Fotografías, cajones y genealogías (I)
por Emiliano Canto Mayén
Todo aquel que, en los primeros años del siglo XXI, recorrió la plazuela de Santa Lucía, en Mérida, una mañana de domingo, conoció un tradicional bazar de pulgas. Este pequeño mercado de vejestorios ocupaba un segmento bajo los portales -por entonces decadentes- y parte de la banqueta, en la esquina noreste de aquel parque.
Bajo la arquería, agonizante por entonces, se colocaban tres o cuatro vitrinas con monedas de todas las denominaciones y metales. A un lado, en voluminosas carpetas con arillos, los coleccionistas revisaban timbres postales de todos los países y, frente a estos escaparates, el gentío revisaba los libros de uso: algunos tenían agujeros de polillas, en otros el polvo formaba una costra color canela y, todos sin falta, tenían las hojas amarillentas.

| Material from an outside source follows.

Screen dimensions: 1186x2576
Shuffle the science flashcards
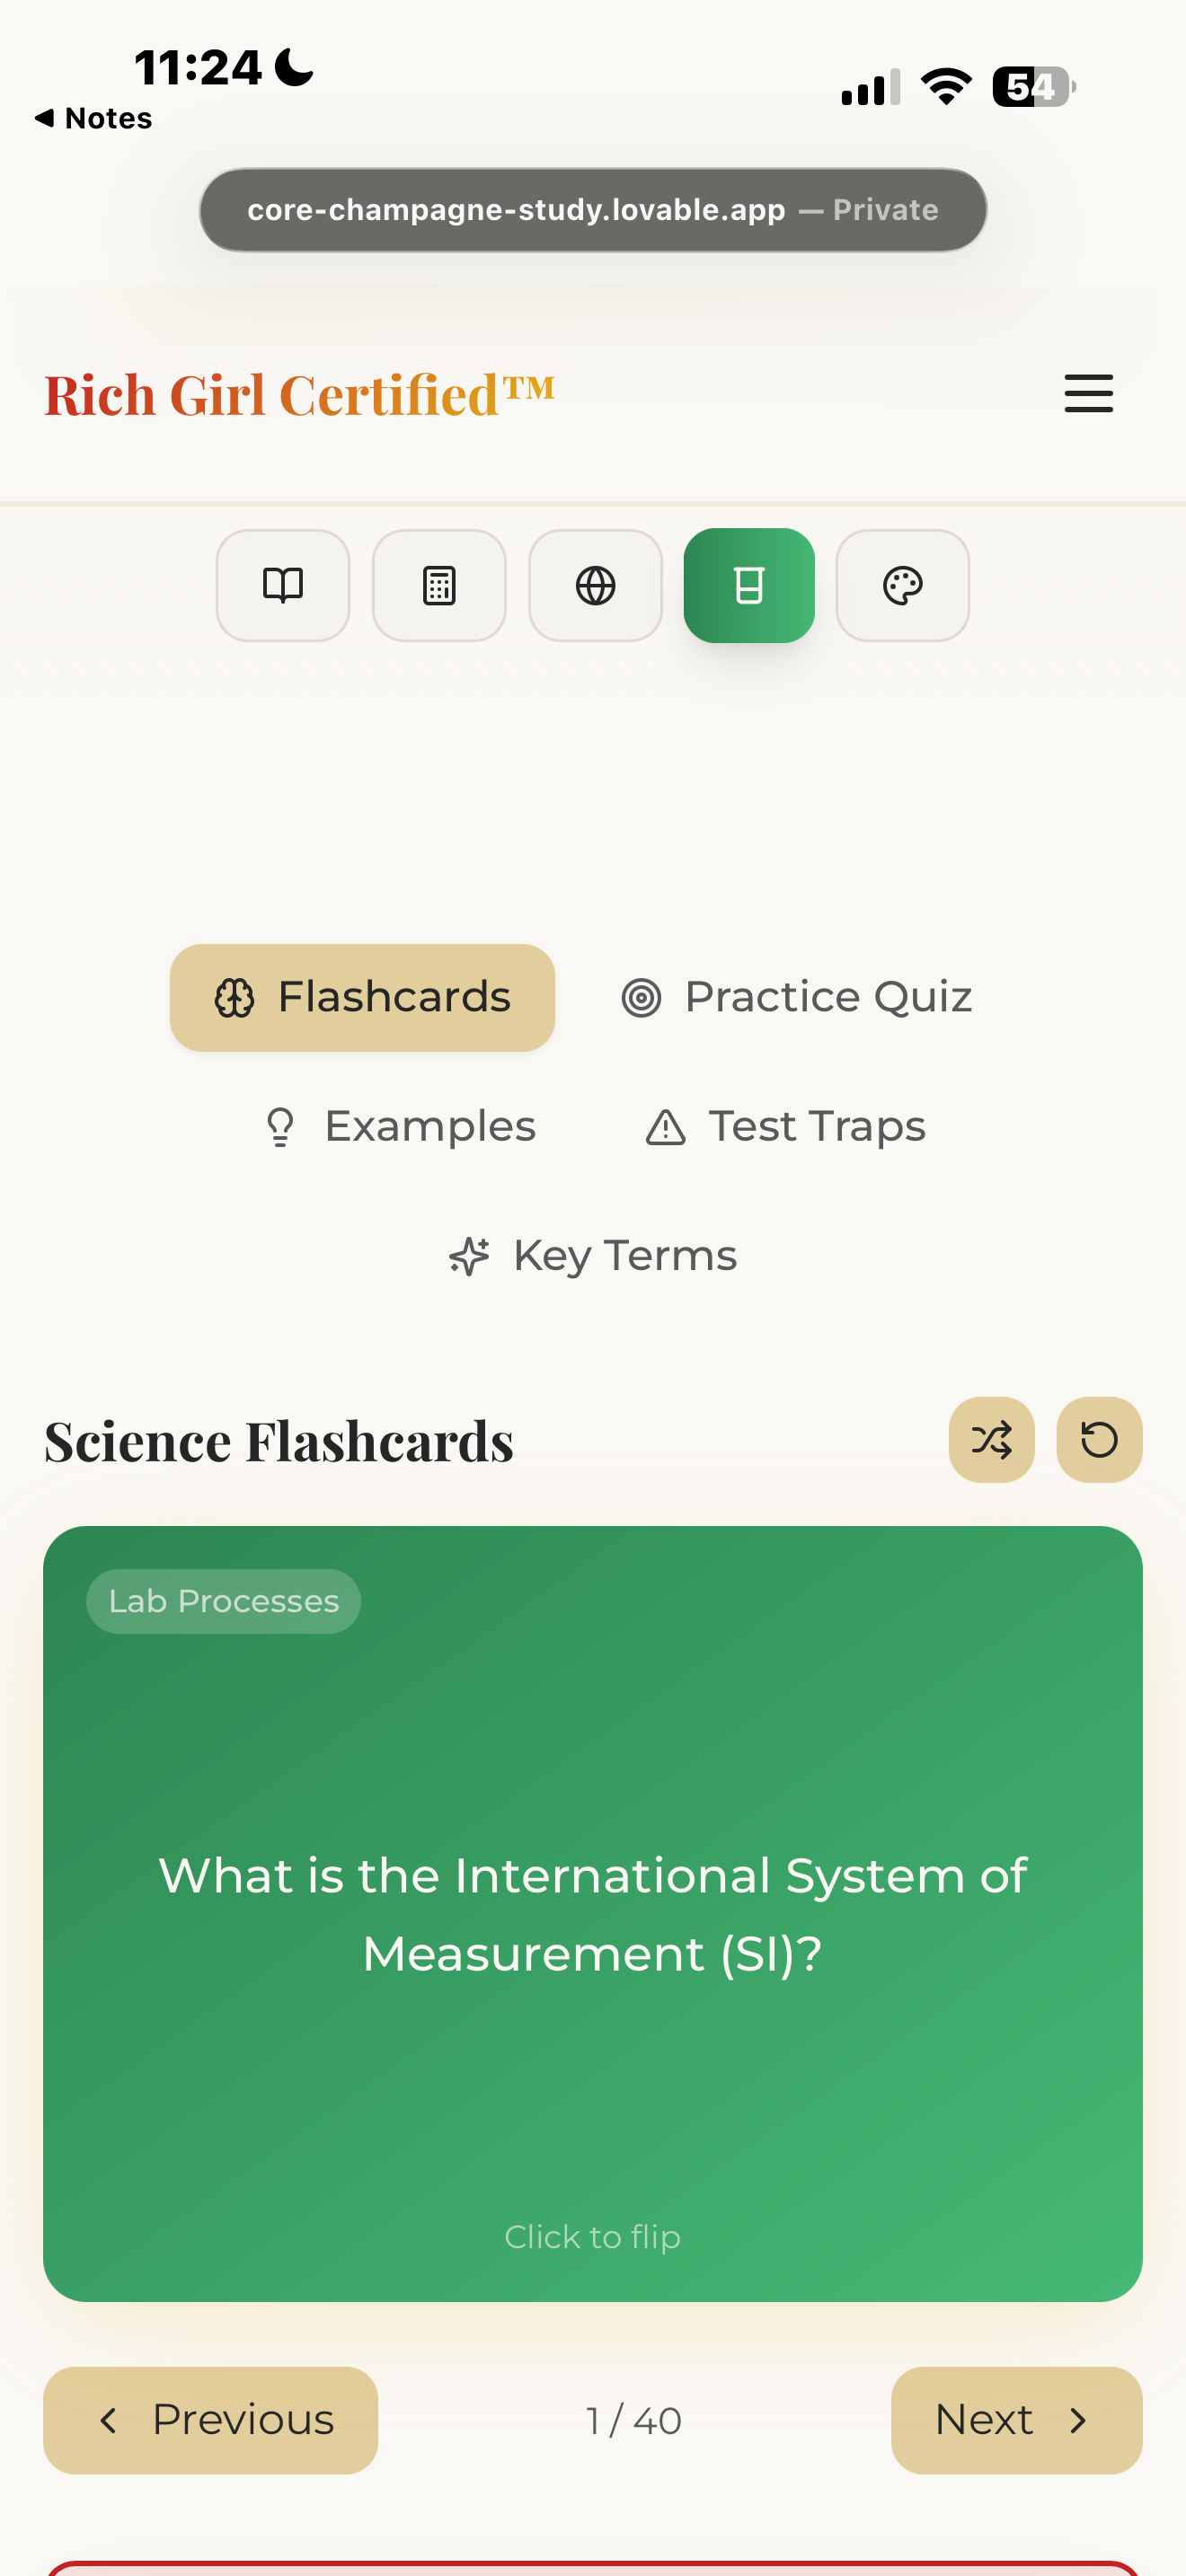click(x=991, y=1440)
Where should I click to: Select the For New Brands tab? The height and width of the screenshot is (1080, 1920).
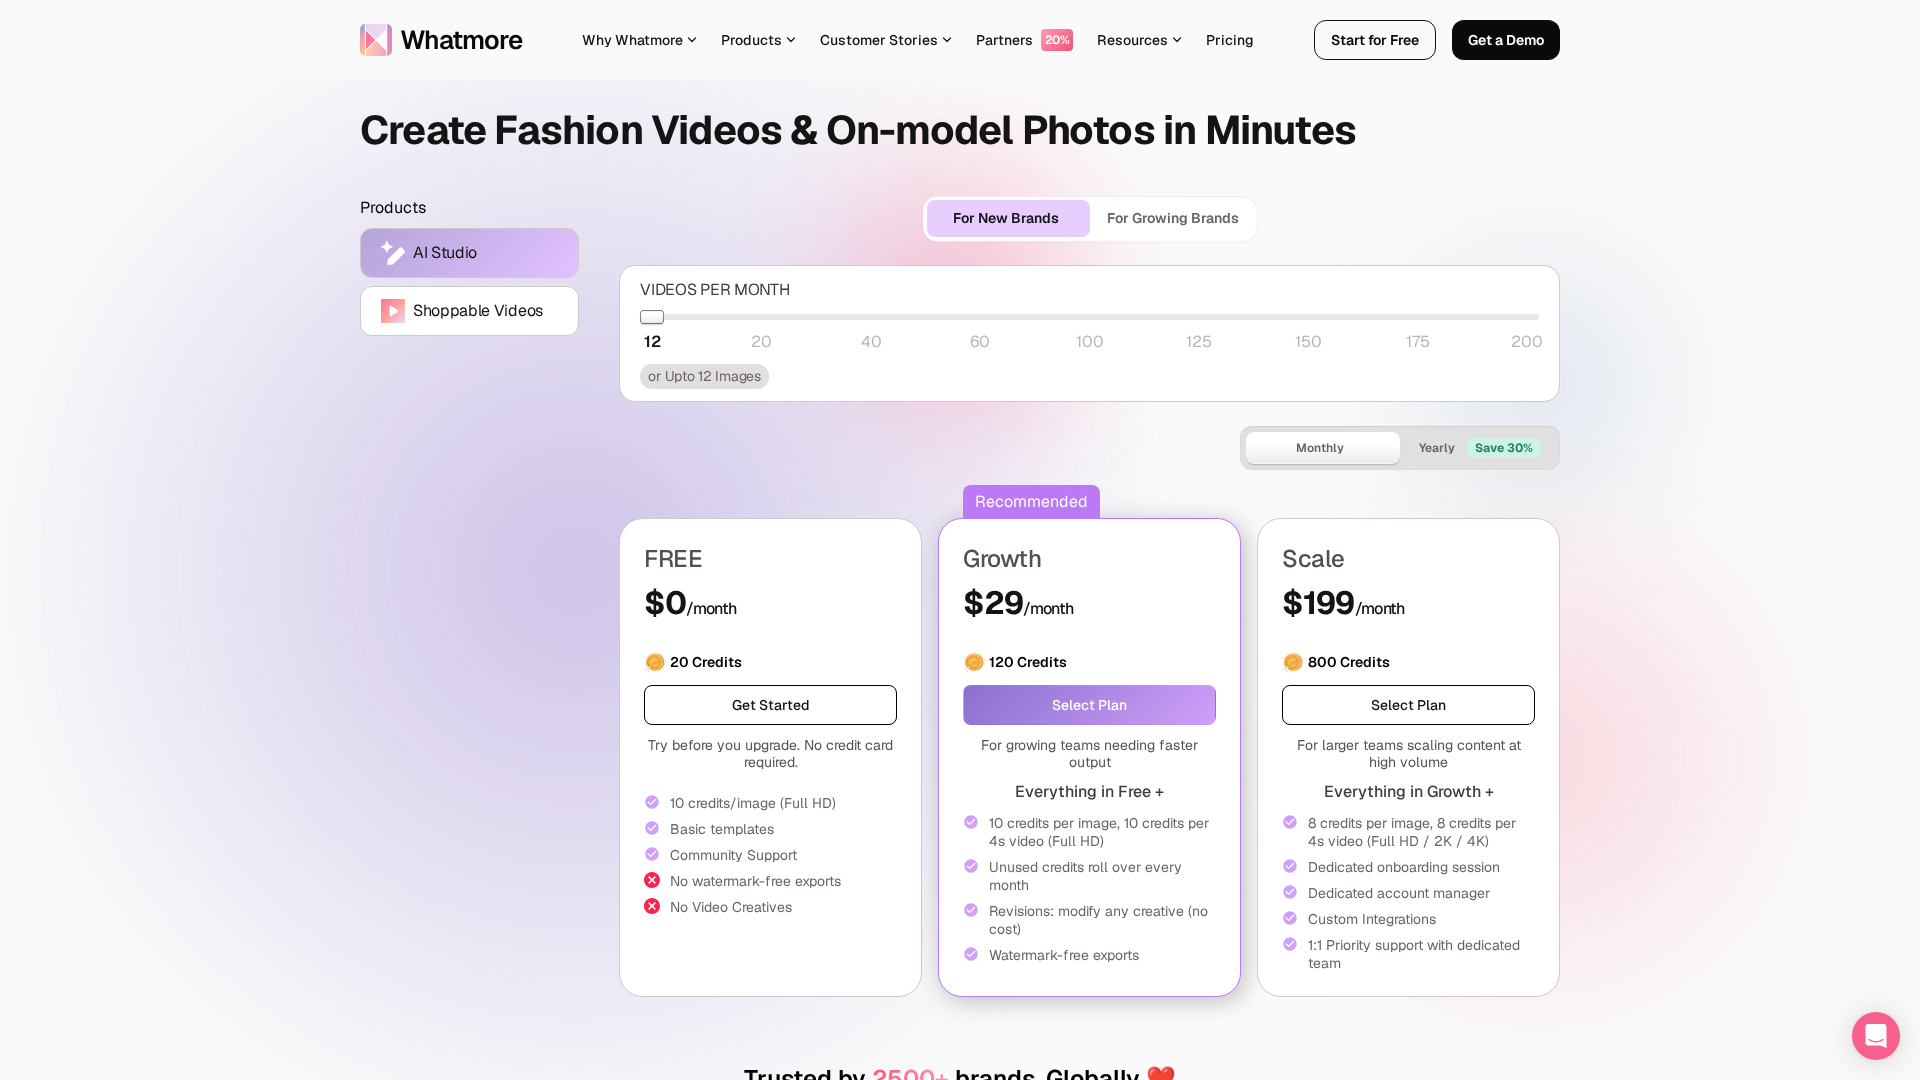click(x=1006, y=218)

Esparcidos al ras del suelo, había planchas de hierro, licoreras de dudoso gusto y formas caprichosas. Ahí mismo, sobresalían manojos de tarjetas, postales y fotos dentro de cajones de madera oscura, algunos provenían de desvencijadas máquinas de coser, de pedal y correa.
Toda mi adolescencia barajeé los naufragios de esos viajes, esas invitaciones a bautizos e infinidad de fotografías escolares. Casi siempre tomaba cinco o, a lo mucho, diez y se las pasaba a un personaje excéntrico quien contaba las piezas y pedía diez o veinte pesos por cada una.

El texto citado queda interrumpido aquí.